Case Study 4: Cognitive Operations in Regional Elections (Indo-Pacific, 2024–2025) — State-aligned actors utilised advanced algorithmic distribution networks and LLMs to micro-target demographic vulnerabilities in Taiwan and Philippines electoral environments. Demonstrates the PLA’s operationalisation of “intelligentised” sub-threshold Information Confrontation for strategic geopolitical realignment without kinetic escalation.

Intersecting Concepts & Synergies

Enables: System Destruction Warfare, Decision Superiority, OODA Loop compression, Multi-Domain Operations (MDO), Distributed Lethality, Cognitive Warfare, Algorithmic Warfare.

Counters/Mitigates: Information Overload (by filtering noise for commanders), Human cognitive fatigue, Adversary Command and Control (C2) nodes, Traditional massed force structures (via swarm saturation).

Vulnerabilities: Highly susceptible to data poisoning (Adversarial Machine Learning), algorithmic bias, and rigid adherence to flawed machine logic.
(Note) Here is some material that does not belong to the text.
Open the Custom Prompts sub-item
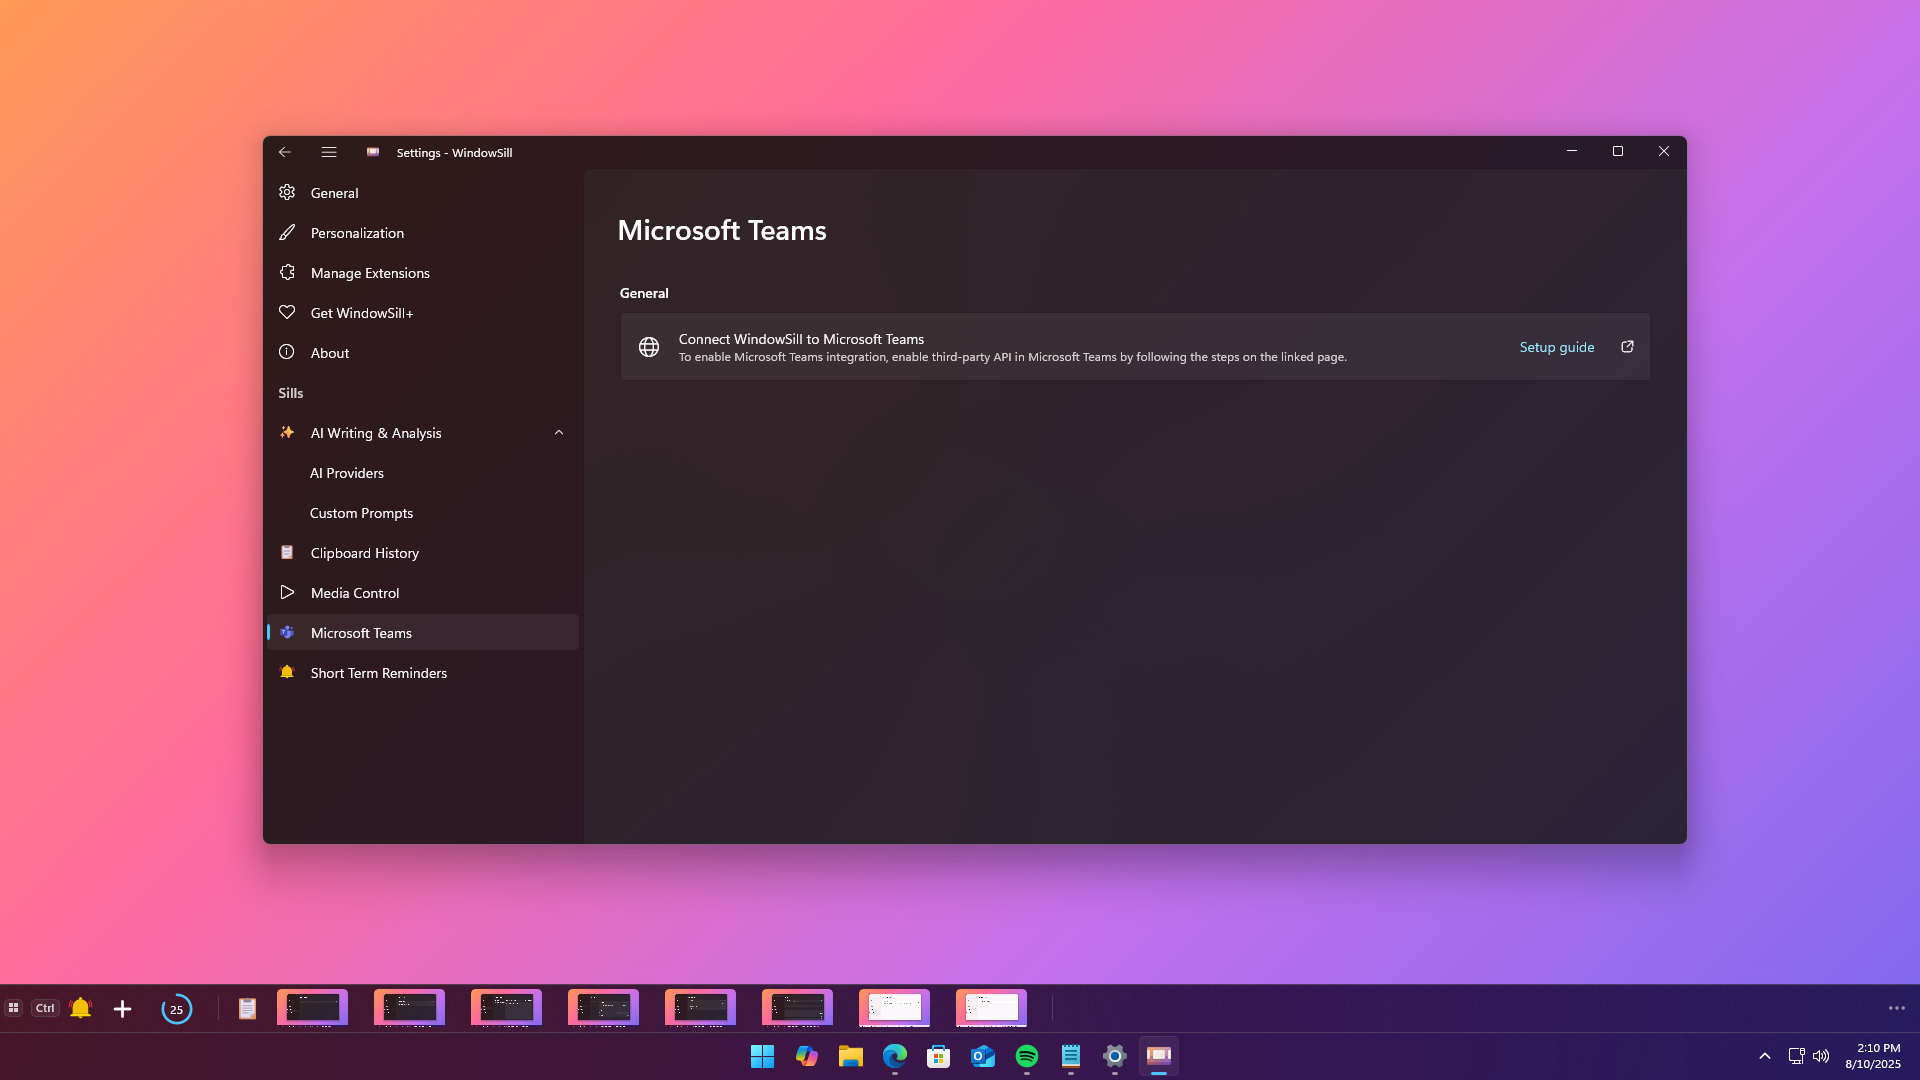1920x1080 pixels. point(361,513)
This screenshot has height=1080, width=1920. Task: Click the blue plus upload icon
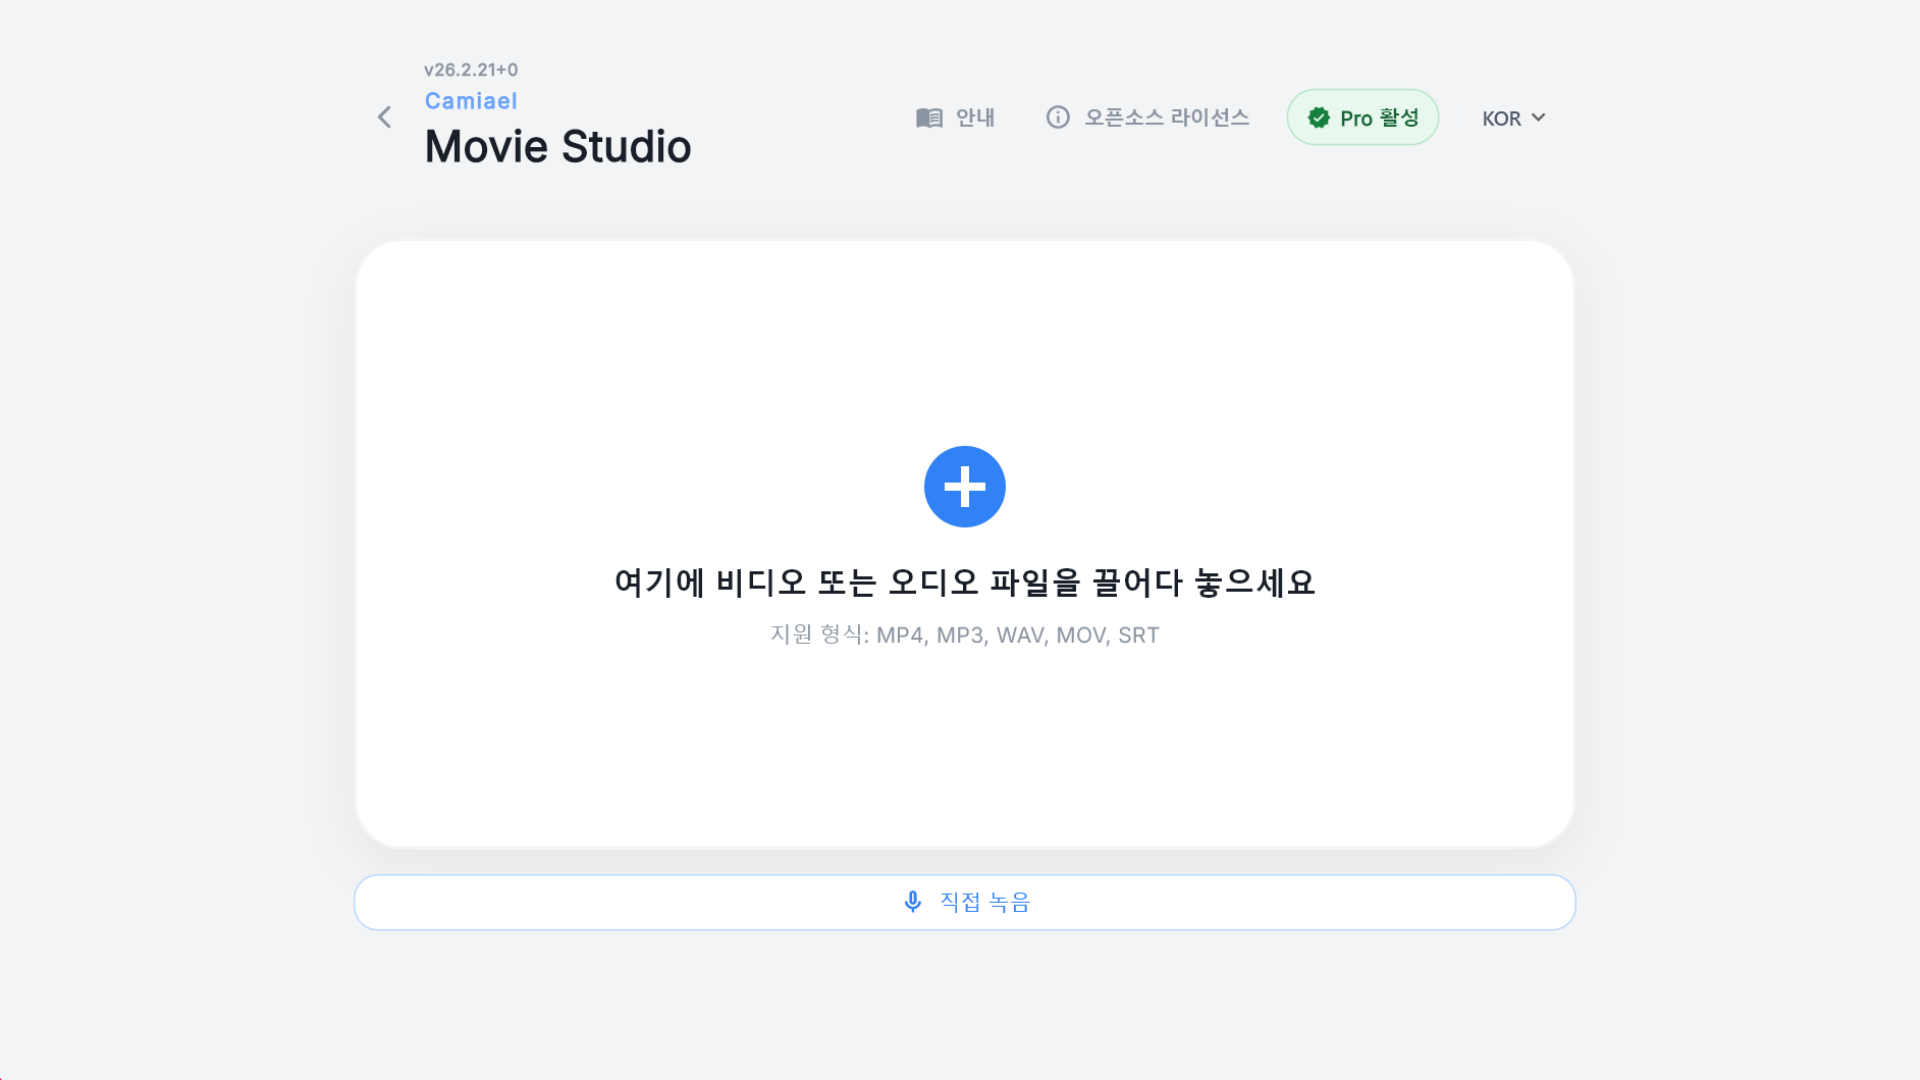coord(963,486)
The doctrine’s heavy reliance on robust, uninterrupted data links and cloud architecture makes it critically vulnerable to severe Electronic Warfare (EW) and kinetic or non-kinetic Anti-Satellite Weapons (ASAT). Furthermore, the doctrine risks “flash combat” scenarios where interacting autonomous systems escalate conflicts at machine speed, bypassing human diplomatic off-ramps.